The case in Pakistan is worse. The cost of grid power is relatively higher than that of India and Bangladesh because the cost of producing PPIs is higher due to the higher return on equity and anticipated tariffs. Then the transmission and distribution losses are higher and the recovery is around 90%. The effective industrial unit price in Pakistan varies between 12.28 ¢ / kwh -16.14 ¢ / kwh. The range in India varies between 5.46 ¢ / kwh and 12.82 ¢ / kwh. Obviously, India is much cheaper; but the industry still prefers captive. The same goes for Bangladesh.
Recently, an PIDE report pointed out that industrial tariffs in Pakistan are higher than those in other countries in the region and even beyond. The export industry in Pakistan gets electricity at a rate of 9 ¢ / kwh, which is higher than in Vietnam (7.3 ¢ / kwh), India (7.1 ¢ / kwh and 7.8 ¢ / kwh in Maharashtra and Punjab, respectively) and 6.1 ¢ / kwh in Xinjiang, China. The gas tariff in Bangladesh for captive generators is $ 4.05 / mmbtu against $ 6.5 / mmbtu for general and $ 5.9 / mmbtu for Sindh.
Supplying energy at competitive regional prices is imperative for industrial exports to develop. The heat is on. The growth dynamic is developing in Pakistan.
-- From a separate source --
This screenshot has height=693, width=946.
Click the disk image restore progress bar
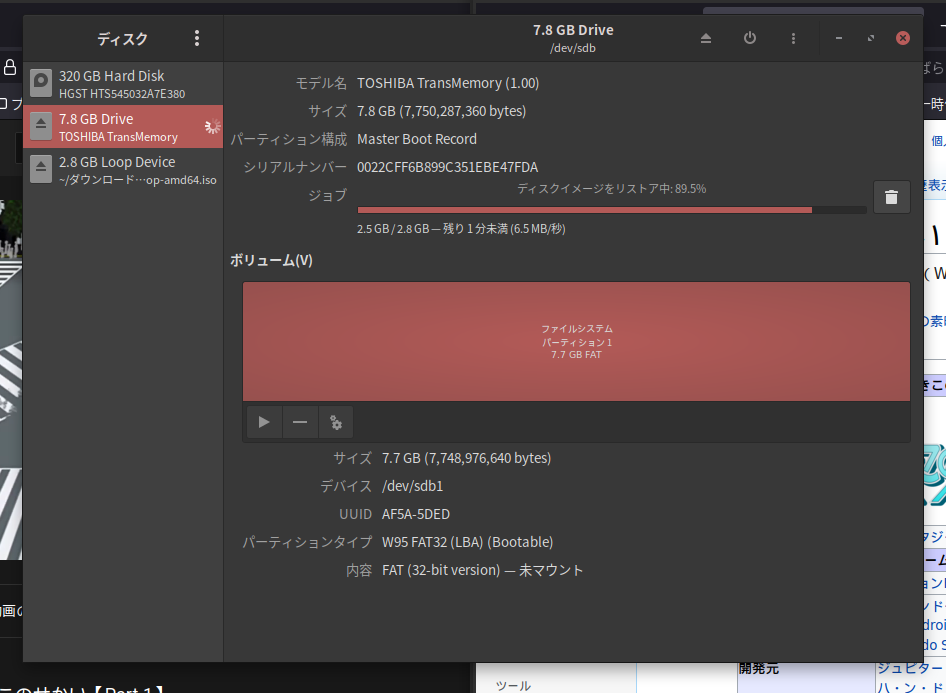click(x=611, y=210)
Textiles and other exporting sectors are in expansion mode. Exports this year are said to be at an all time high. Sick units are reborn and new expansions are in preparation. New orders are coming in and margins are tightening due to soaring input costs (such as cotton). It is imperative to reduce the cost of energy conversion.
The problem is more important for the upstream textile industry (spinning and weaving). These are energy intensive. The downstream industry (clothing) has become labor intensive. Have both
A country’s upstream and downstream industries are important, as buyers allow 45-60 days for orders. This is why Bangladesh is rapidly developing an upstream textile industry.
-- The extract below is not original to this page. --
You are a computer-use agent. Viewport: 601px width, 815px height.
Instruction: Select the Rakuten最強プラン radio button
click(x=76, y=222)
The expansion in Pakistan is taking place as production becomes competitive under the current regime. The cost of interest is low and the exchange rate is based on the market. Credit goes to the State Bank of Pakistan (SBP) for providing low rates for the expansion. Working capital is also at competitive rates. The other factor is the wages which are well within the range of India and Bangladesh.
These are good for boosting the downstream industry. Competitive energy is a bottleneck for upstream expansion. In the first year, the PTI government committed to solving it by providing energy at competitive regional rates (gas at $ 6 / mmbtu and electricity at 7.5 ¢ / kWh). Based on this, low interest rates and a market based exchange rate, an expansion is underway. Textile exports have grown from $ 12 billion in 2018 to $ 16 billion forecast in 2021. Another capacity expansion of $ 3-4 billion is underway. Textile exports can reach $ 20 billion in 2022.
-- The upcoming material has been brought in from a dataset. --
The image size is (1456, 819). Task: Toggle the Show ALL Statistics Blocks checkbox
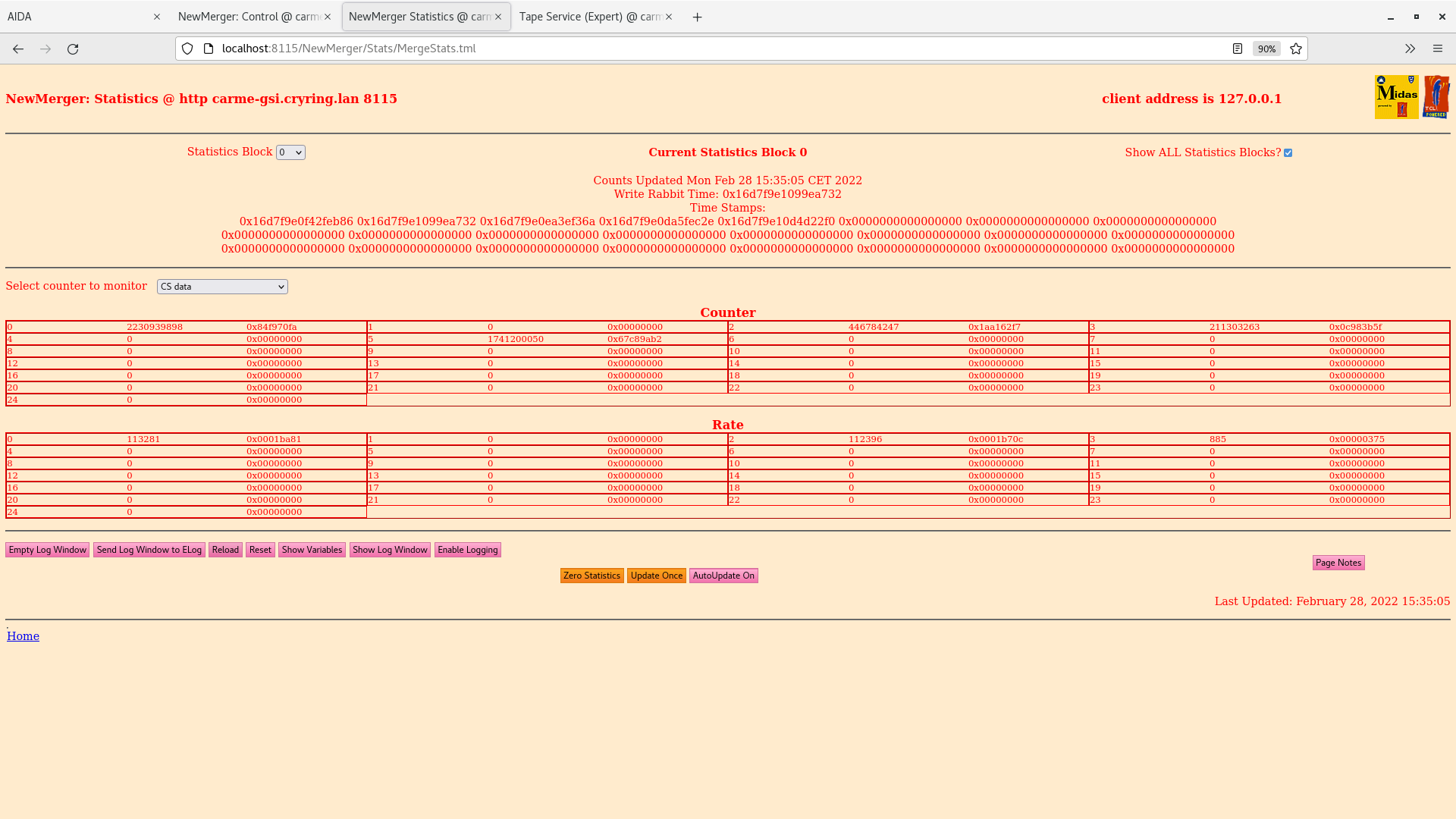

The message for policymakers is not to reverse the trend that is working well. There is talk of giving a direct rebate to exporters – that might not work. Under the last regime, then Finance Minister Ishaq Dar gave exporters a rebate (4-8%), but there was no growth as other factors were not competitive. The energy cost subsidy provided by the PTI government in the first year was around Rs 45 billion – 2% of textile exports (at $ 16 billion). This implies that a targeted subsidy is better than blanket coverage.
The problem with the discount is that its advantage is downstream, but upstream becomes uncompetitive. This is why the thread becomes short. The government should continue to provide energy at competitive regional rates. And to become energy efficient, encourage industry to switch to the grid by using the right pricing signal, not by showing sticks.